[Input material]:
==================================================

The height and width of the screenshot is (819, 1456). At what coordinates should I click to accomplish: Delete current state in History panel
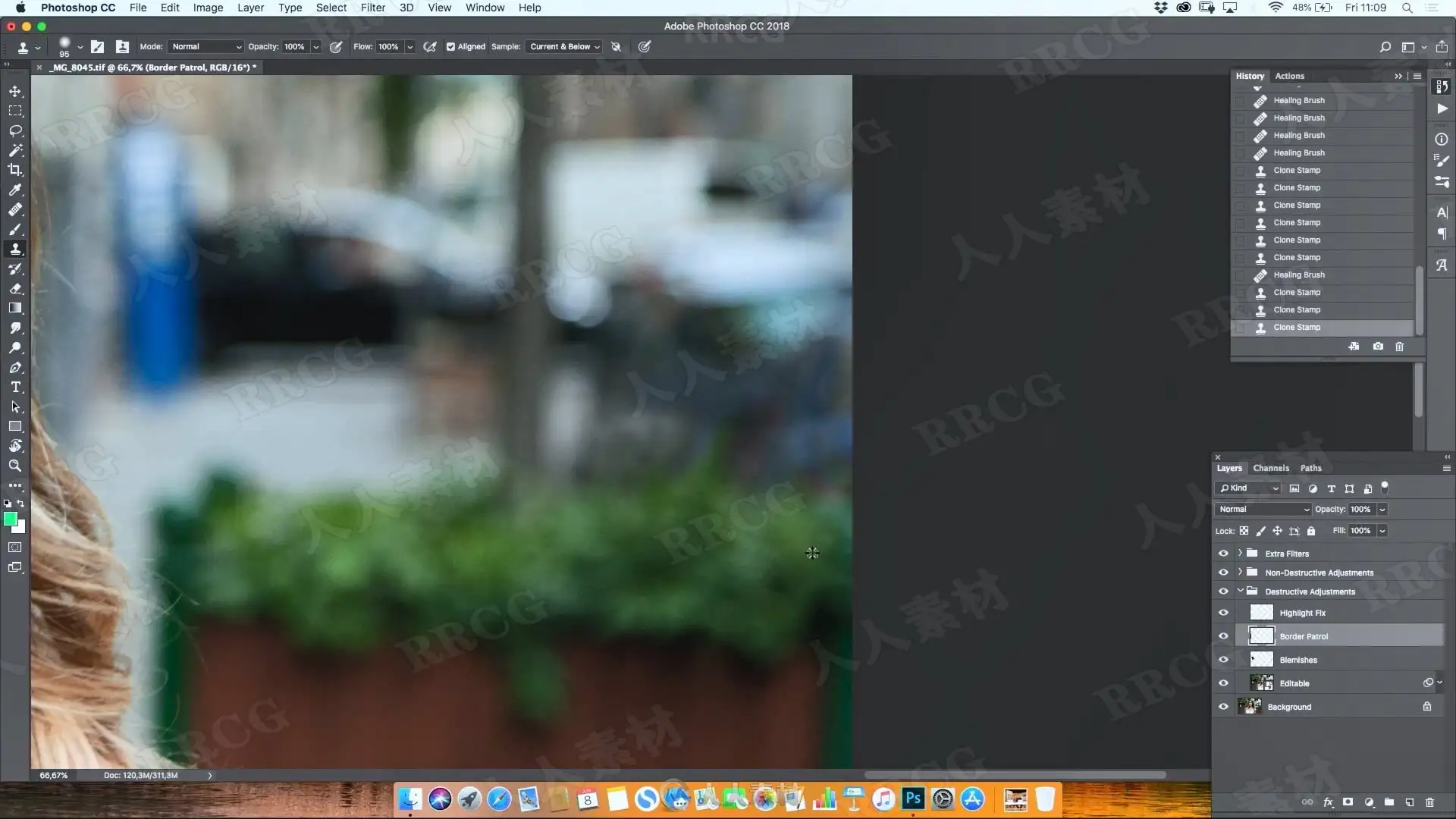[1399, 347]
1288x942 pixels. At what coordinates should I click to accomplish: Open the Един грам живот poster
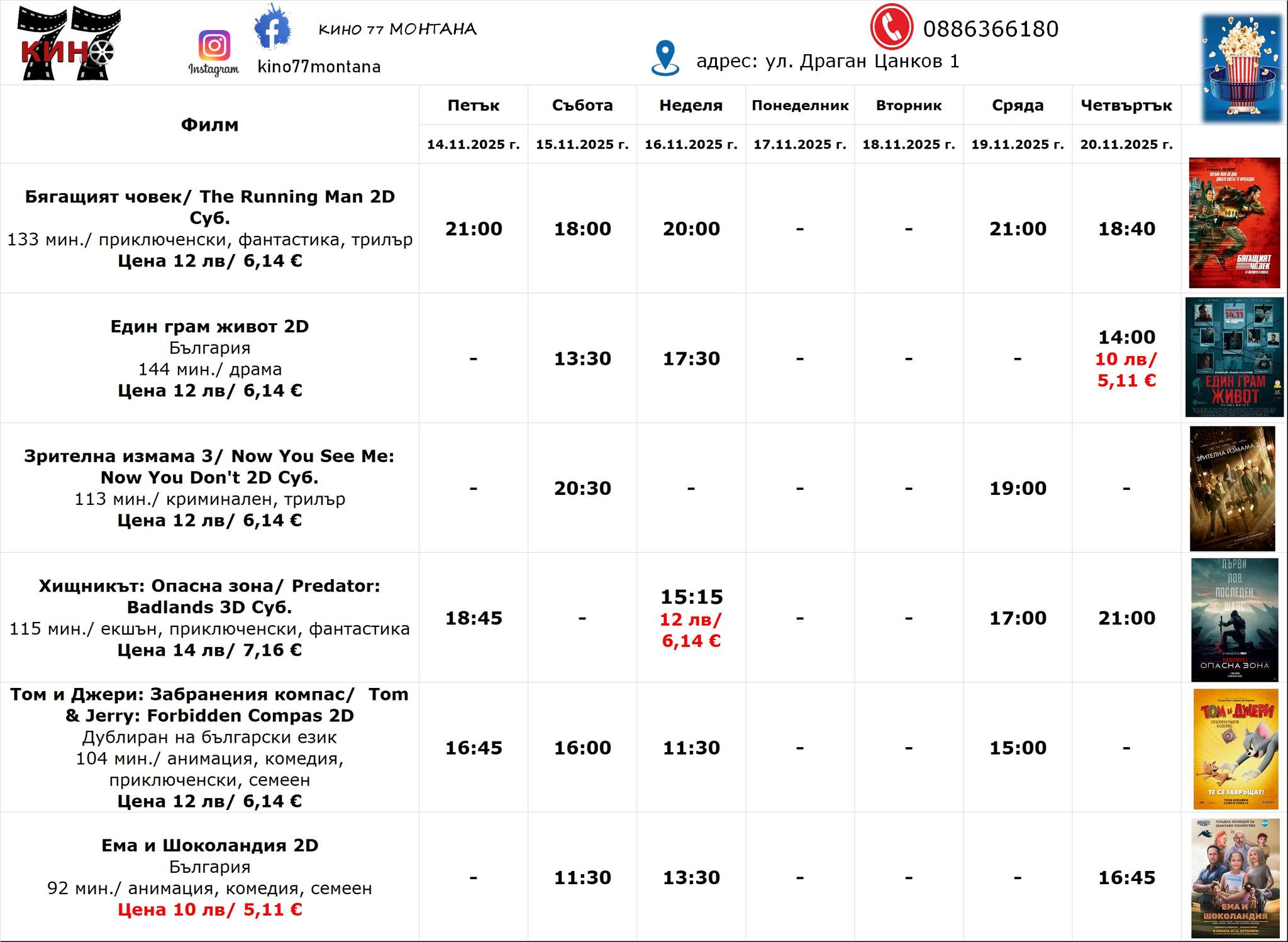[1234, 357]
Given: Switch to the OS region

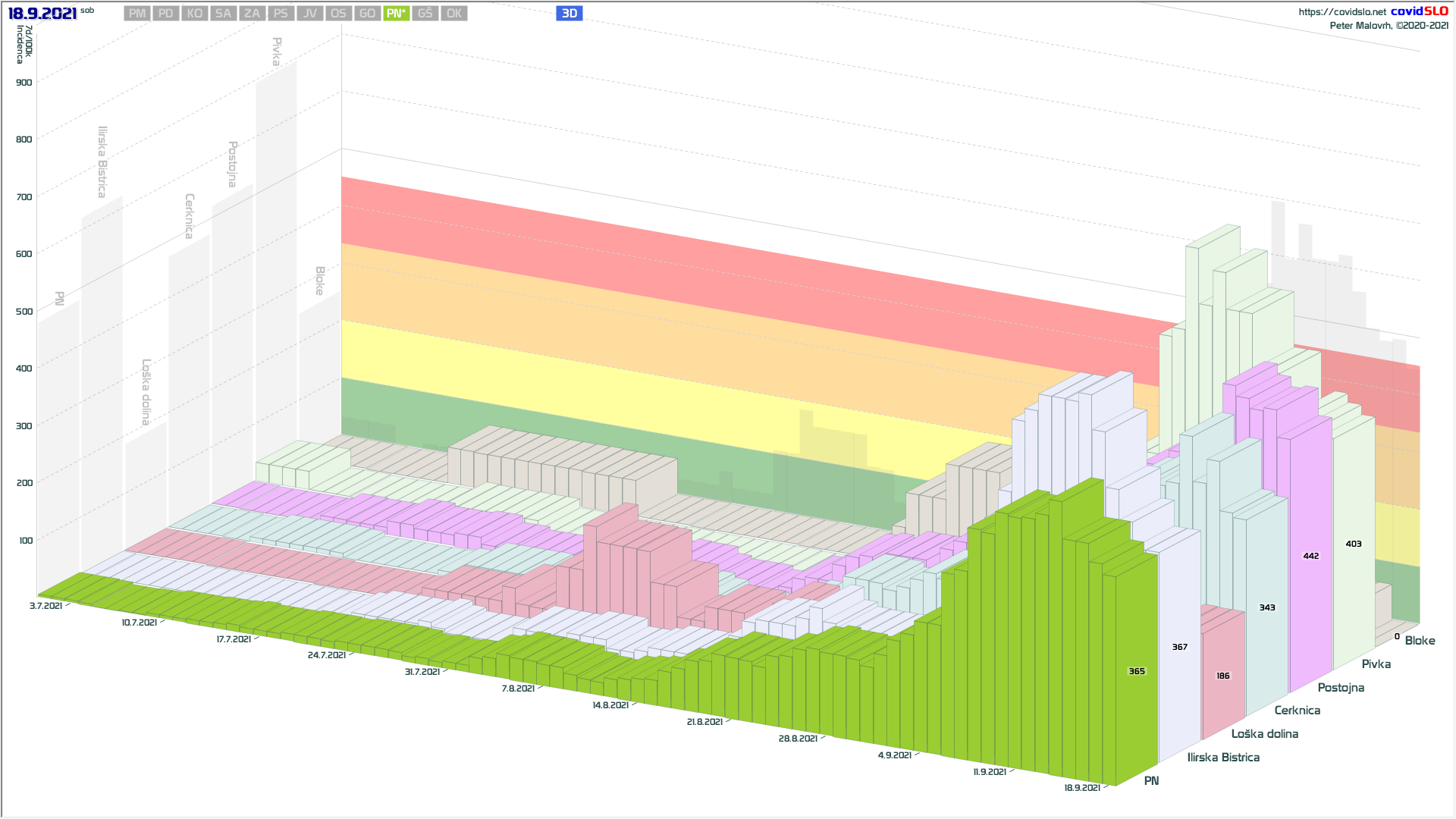Looking at the screenshot, I should (x=338, y=14).
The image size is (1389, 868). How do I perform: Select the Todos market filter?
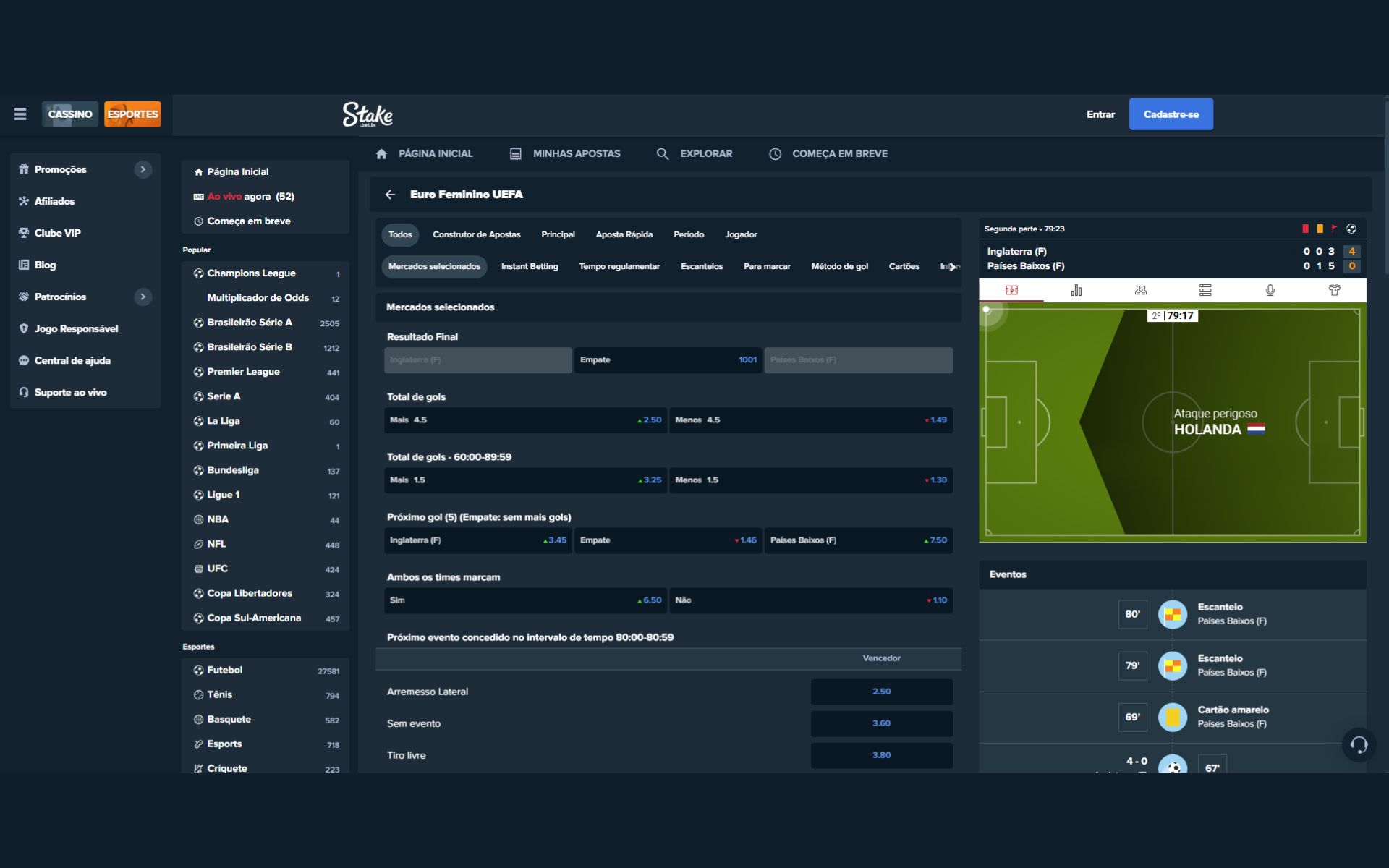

==================================================

[Problem description]: Repeat the data verbatim, excluding all pictures.

[Result]:
The height and width of the screenshot is (819, 1456). At what coordinates should I click to accomplish: Delete current state in History panel
[1399, 347]
1288x942 pixels. At what coordinates should I click to accomplish: Open the Един грам живот poster
[1234, 357]
Given: Switch to the OS region

Looking at the screenshot, I should (x=338, y=14).
The image size is (1389, 868). How do I perform: Select the Todos market filter?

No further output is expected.